Udemy Advanced Piano Chords 1 circle of 5ths patterns, etc [TUTORiAL]
P2P | 11 September 2019 | 9.22 GB
In Piano Chords I showed you different ways of interpreting basic chord symbols like major and minor triads and 7th chords. In Advanced Piano Chords 1 I'm going to show you the easiest ways of thinking about 6th chords, 9th chords, and 13th chords, as well as diminished and augmented triads. But the main thing it covers is 3rds and 7ths on the circle of 5ths. It's hard to describe exactly what that means in words, but if you watch the intro video I demonstrate it. Basically, the circle of 5ths is the most common chord progression in music, and alternating 3rds and 7ths is (usually) the best way of interpreting it. If that sounds complicated that's because it is, a little, but I walk you through it step-by-step so that it's second nature. Alternating 3rds and 7ths on the circle of 5ths is an essential skill for interpreting the “Great American Song Book” (George Gershwin, Cole Porter, Richard Rodgers, etc.) and it therefore serves as the foundation for jazz piano, as well as having applications in classical, soul, and other styles. (I'm planning an Advanced Piano Chords 2 that covers complex jazz chords like sharp 9ths and flat 13ths, but give you an overview of those at the end of this course.)
What this course is:
- Original.
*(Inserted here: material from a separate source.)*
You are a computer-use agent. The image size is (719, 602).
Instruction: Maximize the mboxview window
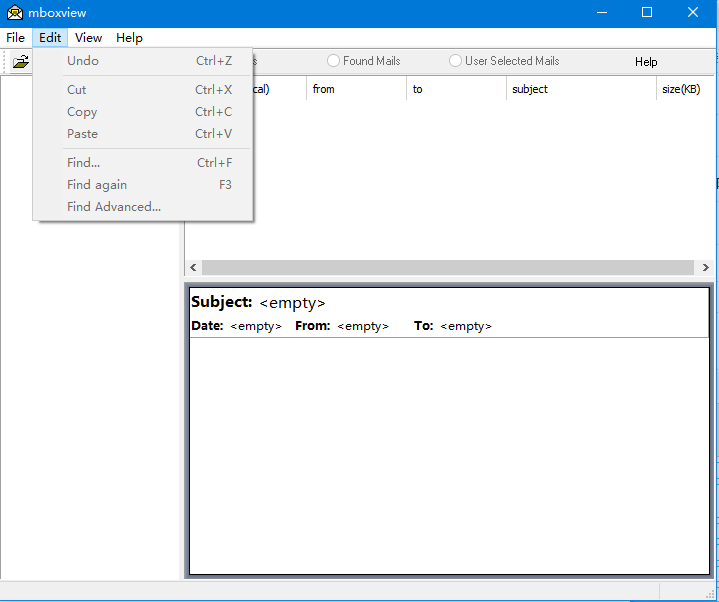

There are a ton of tricks that give you easy ways of thinking about complex chords that I invented to help my one-on-one students and haven’t seen elsewhere. Hopefully these alone will be worth the cost of the course.
- Probably the best of its kind on the circle of 5ths. People are always explaining the circle of 5ths using charts or letters, whereas I think that the best way of explaining it is at the keyboard. Of course, I’ll show you what it looks like on paper, too, but the keyboard will be the primary way of visualising it.
- Very carefully graded. Everything here has been tested on my private students, and if a student found something too difficult I’d find a way of breaking it down into smaller steps. This course is the result of that process.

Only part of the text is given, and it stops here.